◆ Your task:
Return each line exactly, beginning with the one that has "Task: Click the red app logo in the title bar" and finishing with the final line of the material. Drop any pictures.
Data shown Block Start
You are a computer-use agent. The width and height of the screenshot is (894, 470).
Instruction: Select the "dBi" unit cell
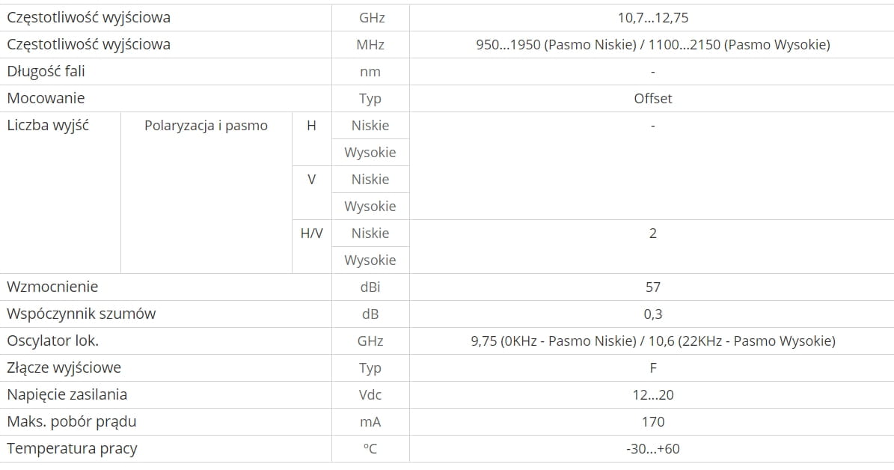[x=370, y=287]
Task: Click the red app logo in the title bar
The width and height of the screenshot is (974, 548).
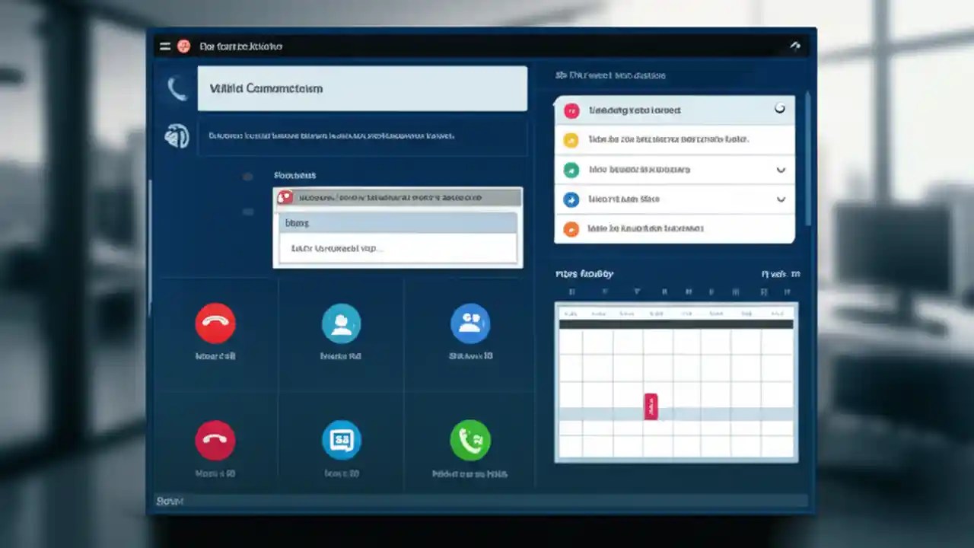Action: pos(183,46)
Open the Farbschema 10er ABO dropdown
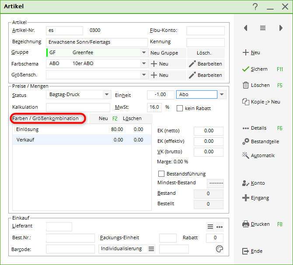Screen dimensions: 293x265 [144, 64]
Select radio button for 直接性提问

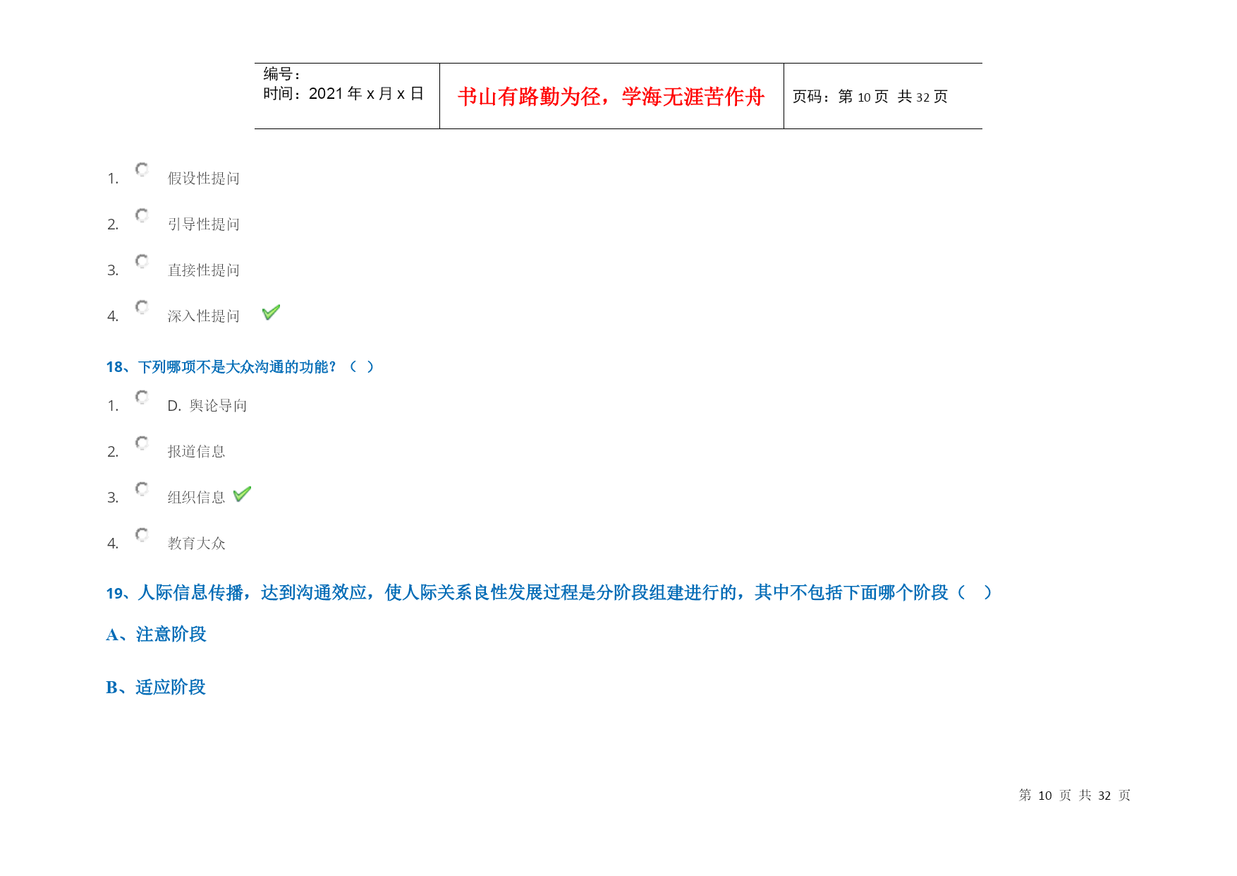[142, 261]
Data shown Block End
◆ Output for this exercise:
Task: Click the red app logo in the title bar
The width and height of the screenshot is (974, 548).
Action: pos(183,46)
Open the Farbschema 10er ABO dropdown
Screen dimensions: 293x265 [144, 64]
Select radio button for 直接性提问

[142, 261]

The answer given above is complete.